Even with fairly boring usage, the Github GUI periodically wedges my repository into a state which requires CLI interaction (and a trip to stackoverflow). It's even worse for newbies - I get desperate pleas for help from clients all the time. I have come to the conclusion that there is no way around teaching the command line first, then giving them the Github client after they achieve competence.


Can you repro that?


Can I repro giving the Github client to newbies and getting desperate pleas for help soon afterwards? Yes, it's consistent :-)

No, I have not tried to reproduce the incidents which screwed up my repository. After a few harrowing experiences I pretty much gave up using the Github for Mac client for anything except basic commits. And even that screws up - I frequently have to commit files twice; it's like the client only stages some of the files, even though they're all checked. If my commits are large I usually go to the command line to avoid the double commit msgs. I'm about to give up entirely.


It... really shouldn't be doing that. What is your precise workflow?

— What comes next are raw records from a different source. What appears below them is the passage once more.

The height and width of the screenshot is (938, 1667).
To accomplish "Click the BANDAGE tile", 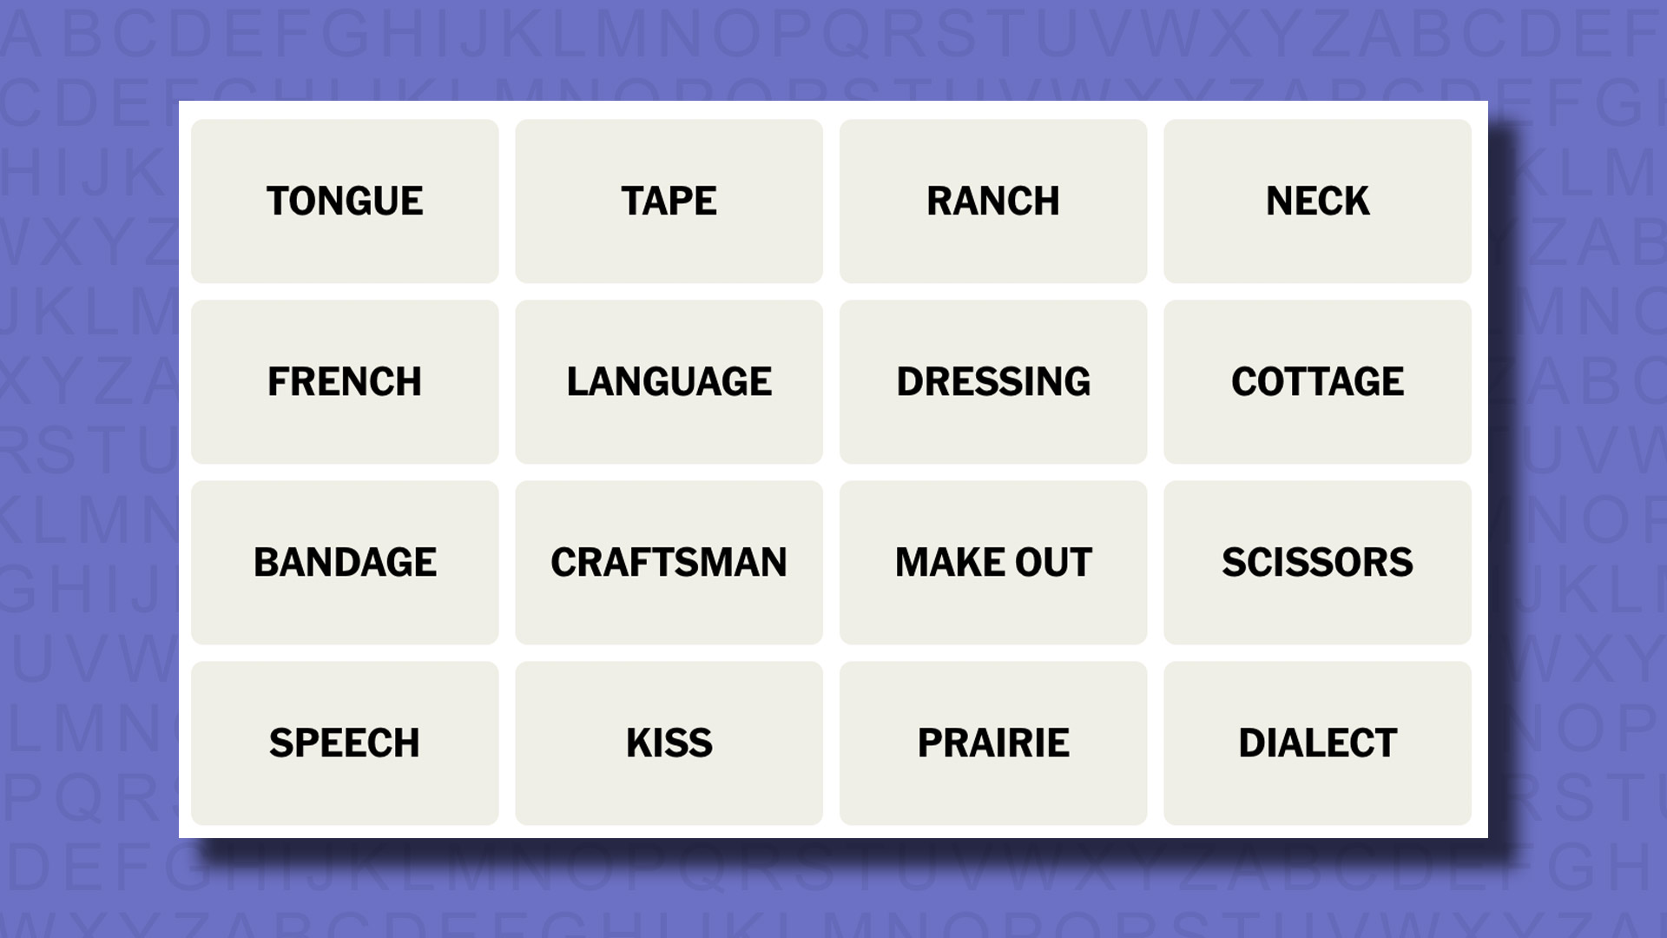I will click(x=344, y=561).
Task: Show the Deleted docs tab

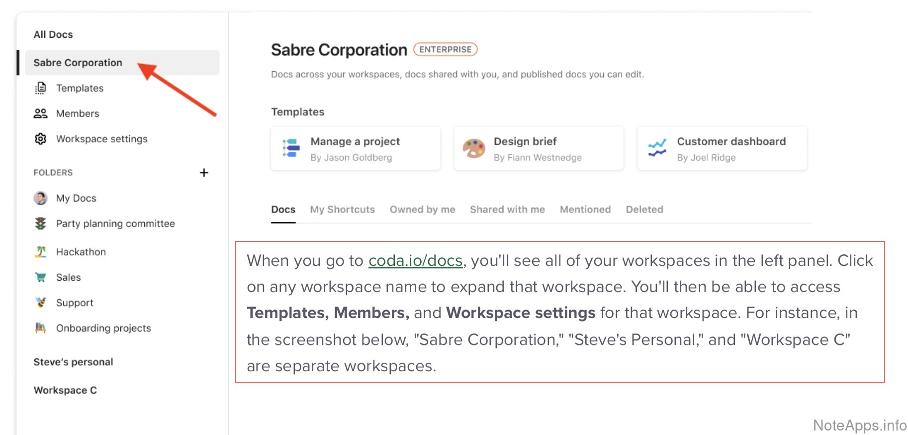Action: click(644, 210)
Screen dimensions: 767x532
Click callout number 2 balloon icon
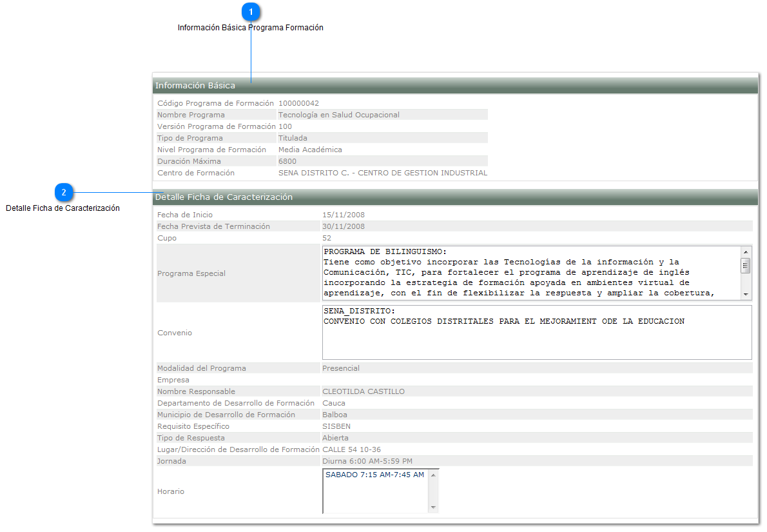tap(63, 192)
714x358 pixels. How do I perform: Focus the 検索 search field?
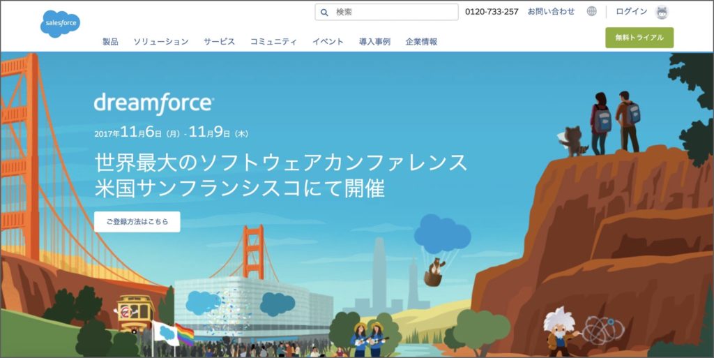point(386,13)
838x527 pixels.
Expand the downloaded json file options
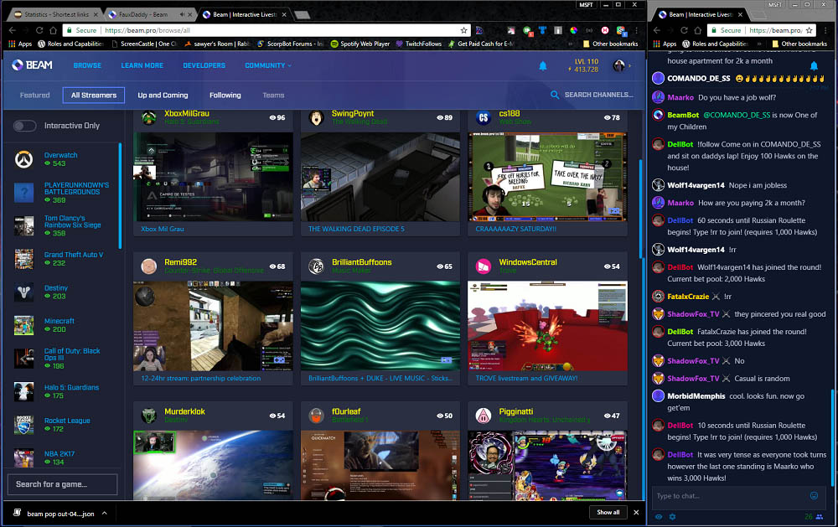(x=105, y=512)
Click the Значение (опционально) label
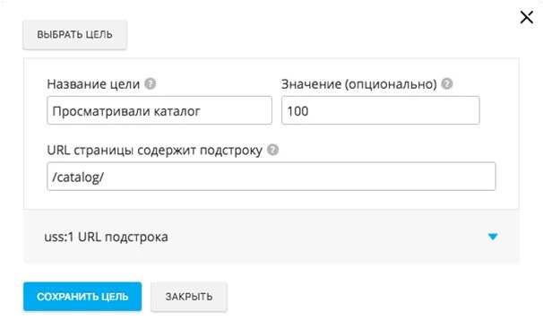The image size is (543, 329). (359, 83)
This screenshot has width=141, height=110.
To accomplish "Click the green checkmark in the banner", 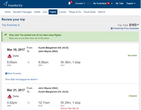I will coord(6,35).
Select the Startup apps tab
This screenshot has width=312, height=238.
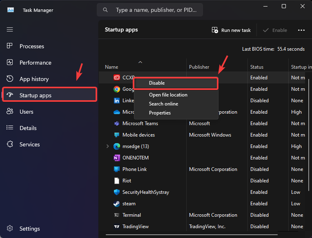pos(35,95)
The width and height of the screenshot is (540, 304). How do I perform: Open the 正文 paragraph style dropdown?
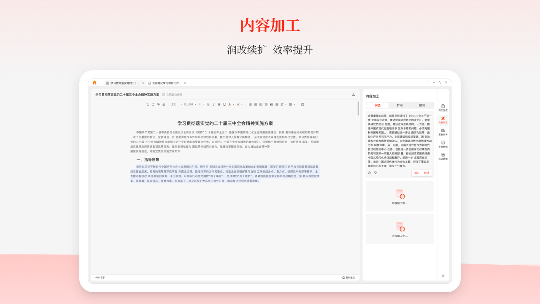175,104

I believe it's Tower that plays that role. I know a designer who uses it, who would be bewildered by the CLI git.


I don't think this is really for programmers though is it? I thought this was more about content/documentation developers.


It looks like it's for programmers to me.


basically a direct mapping of CLI commands straight into UI elements

That may be some of the reason that I like it. I am able to do a lot of the things that I could do from the command line, but with a visual interface to help me visualize what's going on.

For example, when I'm doing a commit, I can click on each file that's been modified and see the diff for that file right on the side. I can then stage all or just parts of the changes. So if I have some debug lines, I can stage the file and then unstage the debug logging so it doesn't get committed.

There's just a lot of little things like that that you CAN do with the git command line yourself, but it wraps up in a way that's easier to consume.

I'd have to take more time than I have now to write up a full review of what I like about it compared to other GUIs.


I haven't seen it mentioned here but Tower for Mac OS has been a great tool for those who are not too familiar with git or it's associated commands. I've recommended it to at least a few hundred clients many of which use it religiously today.


Tower is slow. While a slightly nicer UI, and it running like shit on large repos - at least for work - makes it a non-starter


One more datapoint: can't say I like SourceTree. Still looking for a Mercurial GUI worth using. My biggest issue is that I'm a big user of annotate/blame (I have a very bad memory so finding out where/how/why a given piece of code was created or evolved is something I do at least weekly if not daily) and all the hg guis have absolute shit annotate. They also tend to look rather bad.

GitX is pretty good (I think I still prefer the original one over the Laullon gitx, but the Laullon gitx has an acceptable annotate view and look nice), and surprisingly the best annotate view I've seen so far is in bazaar's qt-based UI. The tools are not necessarily great overall (and the OSX interactions are downright weird), but the annotate is excellent.